_EXERCISE DETAILS_
Only lines holding "will" are needed; copy each of them from the data below.
= Beginning of Section =
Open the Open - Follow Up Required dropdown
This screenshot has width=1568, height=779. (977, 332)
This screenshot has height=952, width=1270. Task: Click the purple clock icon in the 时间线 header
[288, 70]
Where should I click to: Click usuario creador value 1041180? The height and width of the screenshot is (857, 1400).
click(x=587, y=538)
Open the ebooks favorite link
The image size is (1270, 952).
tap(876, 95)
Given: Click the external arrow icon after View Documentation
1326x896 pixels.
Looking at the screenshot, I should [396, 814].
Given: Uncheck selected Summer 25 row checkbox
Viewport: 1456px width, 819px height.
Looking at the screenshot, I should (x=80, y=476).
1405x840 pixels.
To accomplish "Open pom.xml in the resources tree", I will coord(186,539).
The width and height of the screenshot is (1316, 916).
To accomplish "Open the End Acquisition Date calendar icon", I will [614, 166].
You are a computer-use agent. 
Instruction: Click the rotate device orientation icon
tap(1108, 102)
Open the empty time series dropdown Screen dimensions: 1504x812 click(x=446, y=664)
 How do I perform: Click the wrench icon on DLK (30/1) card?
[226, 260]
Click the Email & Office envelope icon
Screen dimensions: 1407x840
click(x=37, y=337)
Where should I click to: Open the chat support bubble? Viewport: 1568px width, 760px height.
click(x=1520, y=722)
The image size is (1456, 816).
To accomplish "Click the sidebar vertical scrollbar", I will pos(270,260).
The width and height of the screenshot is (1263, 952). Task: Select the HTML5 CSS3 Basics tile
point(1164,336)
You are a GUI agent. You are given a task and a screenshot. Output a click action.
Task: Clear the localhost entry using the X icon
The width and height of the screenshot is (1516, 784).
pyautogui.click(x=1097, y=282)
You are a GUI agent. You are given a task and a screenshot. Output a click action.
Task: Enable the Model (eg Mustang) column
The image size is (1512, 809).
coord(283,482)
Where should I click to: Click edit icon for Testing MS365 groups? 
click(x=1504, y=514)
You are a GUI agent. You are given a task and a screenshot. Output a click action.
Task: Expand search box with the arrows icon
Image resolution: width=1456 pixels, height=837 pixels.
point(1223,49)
= End of Section =
_ANSWER FOR THIS EXERCISE_
To accomplish "Open pom.xml in the resources tree", I will coord(186,539).
To accomplish "Open the End Acquisition Date calendar icon", I will [614, 166].
To accomplish "Click the sidebar vertical scrollbar", I will pos(270,260).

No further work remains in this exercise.